EXERCISE AIM: What is needed here is a verbatim copy of the records that follow.

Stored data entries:
..........

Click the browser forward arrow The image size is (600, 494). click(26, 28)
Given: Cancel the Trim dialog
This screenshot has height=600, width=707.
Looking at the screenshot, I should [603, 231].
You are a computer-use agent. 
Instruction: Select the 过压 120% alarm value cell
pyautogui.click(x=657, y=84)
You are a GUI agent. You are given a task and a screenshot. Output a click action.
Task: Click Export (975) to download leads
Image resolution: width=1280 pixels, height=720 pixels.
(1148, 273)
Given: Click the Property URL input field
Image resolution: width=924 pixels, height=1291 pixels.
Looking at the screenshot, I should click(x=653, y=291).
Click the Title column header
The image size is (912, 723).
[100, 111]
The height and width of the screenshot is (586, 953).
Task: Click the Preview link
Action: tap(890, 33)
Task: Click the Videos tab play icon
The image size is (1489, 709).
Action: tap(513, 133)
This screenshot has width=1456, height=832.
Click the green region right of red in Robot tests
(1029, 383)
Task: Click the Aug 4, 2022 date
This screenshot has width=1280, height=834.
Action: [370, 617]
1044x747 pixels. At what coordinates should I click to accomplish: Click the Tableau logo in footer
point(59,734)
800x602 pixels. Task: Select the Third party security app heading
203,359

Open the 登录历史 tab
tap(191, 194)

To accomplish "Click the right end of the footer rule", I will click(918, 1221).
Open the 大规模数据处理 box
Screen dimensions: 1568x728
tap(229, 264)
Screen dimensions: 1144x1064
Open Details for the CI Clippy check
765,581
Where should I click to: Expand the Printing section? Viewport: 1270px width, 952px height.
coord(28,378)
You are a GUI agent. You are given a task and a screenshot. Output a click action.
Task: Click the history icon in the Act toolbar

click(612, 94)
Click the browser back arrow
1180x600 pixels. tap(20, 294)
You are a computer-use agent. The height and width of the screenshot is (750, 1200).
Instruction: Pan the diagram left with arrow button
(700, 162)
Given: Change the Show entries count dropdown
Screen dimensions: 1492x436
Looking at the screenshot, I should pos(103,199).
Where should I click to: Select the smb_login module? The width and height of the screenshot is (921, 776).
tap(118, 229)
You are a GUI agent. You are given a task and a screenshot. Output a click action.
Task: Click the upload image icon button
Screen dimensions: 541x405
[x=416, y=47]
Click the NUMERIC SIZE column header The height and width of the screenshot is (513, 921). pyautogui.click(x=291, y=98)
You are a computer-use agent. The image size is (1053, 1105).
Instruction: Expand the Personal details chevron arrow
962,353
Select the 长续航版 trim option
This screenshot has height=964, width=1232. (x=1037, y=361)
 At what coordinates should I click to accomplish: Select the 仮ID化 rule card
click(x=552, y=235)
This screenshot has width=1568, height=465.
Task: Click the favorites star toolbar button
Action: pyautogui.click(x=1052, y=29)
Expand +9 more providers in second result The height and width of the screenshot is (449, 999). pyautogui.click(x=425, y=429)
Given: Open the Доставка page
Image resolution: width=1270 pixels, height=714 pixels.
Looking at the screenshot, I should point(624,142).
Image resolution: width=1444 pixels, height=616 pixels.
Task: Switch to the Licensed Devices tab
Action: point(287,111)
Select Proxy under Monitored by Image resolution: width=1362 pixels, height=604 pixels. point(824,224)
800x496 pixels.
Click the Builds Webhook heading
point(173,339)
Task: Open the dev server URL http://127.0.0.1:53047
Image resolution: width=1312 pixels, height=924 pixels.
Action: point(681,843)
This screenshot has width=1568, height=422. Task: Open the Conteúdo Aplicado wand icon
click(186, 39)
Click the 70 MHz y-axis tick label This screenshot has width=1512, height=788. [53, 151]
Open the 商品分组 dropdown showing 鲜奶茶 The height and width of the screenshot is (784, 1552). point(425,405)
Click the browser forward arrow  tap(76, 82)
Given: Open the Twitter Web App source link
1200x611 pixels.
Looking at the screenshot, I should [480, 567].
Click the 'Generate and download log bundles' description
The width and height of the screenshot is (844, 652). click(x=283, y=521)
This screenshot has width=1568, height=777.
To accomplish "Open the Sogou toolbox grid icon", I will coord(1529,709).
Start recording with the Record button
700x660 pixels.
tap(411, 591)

..........

EXPECTED ANSWER:
Click the browser forward arrow The image size is (600, 494). click(26, 28)
Given: Cancel the Trim dialog
This screenshot has height=600, width=707.
Looking at the screenshot, I should [603, 231].
You are a computer-use agent. 
Instruction: Select the 过压 120% alarm value cell
pyautogui.click(x=657, y=84)
You are a GUI agent. You are given a task and a screenshot. Output a click action.
Task: Click Export (975) to download leads
Image resolution: width=1280 pixels, height=720 pixels.
(1148, 273)
Given: Click the Property URL input field
Image resolution: width=924 pixels, height=1291 pixels.
Looking at the screenshot, I should click(x=653, y=291).
Click the Title column header
The image size is (912, 723).
[100, 111]
The height and width of the screenshot is (586, 953).
Task: Click the Preview link
Action: tap(890, 33)
Task: Click the Videos tab play icon
The image size is (1489, 709).
Action: tap(513, 133)
This screenshot has width=1456, height=832.
Click the green region right of red in Robot tests
(1029, 383)
Task: Click the Aug 4, 2022 date
This screenshot has width=1280, height=834.
Action: [370, 617]
1044x747 pixels. At what coordinates should I click to accomplish: Click the Tableau logo in footer
point(59,734)
800x602 pixels. Task: Select the Third party security app heading
203,359

Open the 登录历史 tab
tap(191, 194)

To accomplish "Click the right end of the footer rule", I will click(918, 1221).
Open the 大规模数据处理 box
Screen dimensions: 1568x728
tap(229, 264)
Screen dimensions: 1144x1064
Open Details for the CI Clippy check
765,581
Where should I click to: Expand the Printing section? Viewport: 1270px width, 952px height.
coord(28,378)
You are a GUI agent. You are given a task and a screenshot. Output a click action.
Task: Click the history icon in the Act toolbar

click(612, 94)
Click the browser back arrow
1180x600 pixels. tap(20, 294)
You are a computer-use agent. The height and width of the screenshot is (750, 1200).
Instruction: Pan the diagram left with arrow button
(700, 162)
Given: Change the Show entries count dropdown
Screen dimensions: 1492x436
Looking at the screenshot, I should pos(103,199).
Where should I click to: Select the smb_login module? The width and height of the screenshot is (921, 776).
tap(118, 229)
You are a GUI agent. You are given a task and a screenshot. Output a click action.
Task: Click the upload image icon button
Screen dimensions: 541x405
[x=416, y=47]
Click the NUMERIC SIZE column header The height and width of the screenshot is (513, 921). pyautogui.click(x=291, y=98)
You are a computer-use agent. The image size is (1053, 1105).
Instruction: Expand the Personal details chevron arrow
962,353
Select the 长续航版 trim option
This screenshot has height=964, width=1232. (x=1037, y=361)
 At what coordinates should I click to accomplish: Select the 仮ID化 rule card
click(x=552, y=235)
This screenshot has width=1568, height=465.
Task: Click the favorites star toolbar button
Action: pyautogui.click(x=1052, y=29)
Expand +9 more providers in second result The height and width of the screenshot is (449, 999). pyautogui.click(x=425, y=429)
Given: Open the Доставка page
Image resolution: width=1270 pixels, height=714 pixels.
Looking at the screenshot, I should point(624,142).
Image resolution: width=1444 pixels, height=616 pixels.
Task: Switch to the Licensed Devices tab
Action: point(287,111)
Select Proxy under Monitored by Image resolution: width=1362 pixels, height=604 pixels. point(824,224)
800x496 pixels.
Click the Builds Webhook heading
point(173,339)
Task: Open the dev server URL http://127.0.0.1:53047
Image resolution: width=1312 pixels, height=924 pixels.
Action: point(681,843)
This screenshot has width=1568, height=422. Task: Open the Conteúdo Aplicado wand icon
click(186, 39)
Click the 70 MHz y-axis tick label This screenshot has width=1512, height=788. [53, 151]
Open the 商品分组 dropdown showing 鲜奶茶 The height and width of the screenshot is (784, 1552). point(425,405)
Click the browser forward arrow  tap(76, 82)
Given: Open the Twitter Web App source link
1200x611 pixels.
Looking at the screenshot, I should [480, 567].
Click the 'Generate and download log bundles' description
The width and height of the screenshot is (844, 652). click(x=283, y=521)
This screenshot has width=1568, height=777.
To accomplish "Open the Sogou toolbox grid icon", I will coord(1529,709).
Start recording with the Record button
700x660 pixels.
tap(411, 591)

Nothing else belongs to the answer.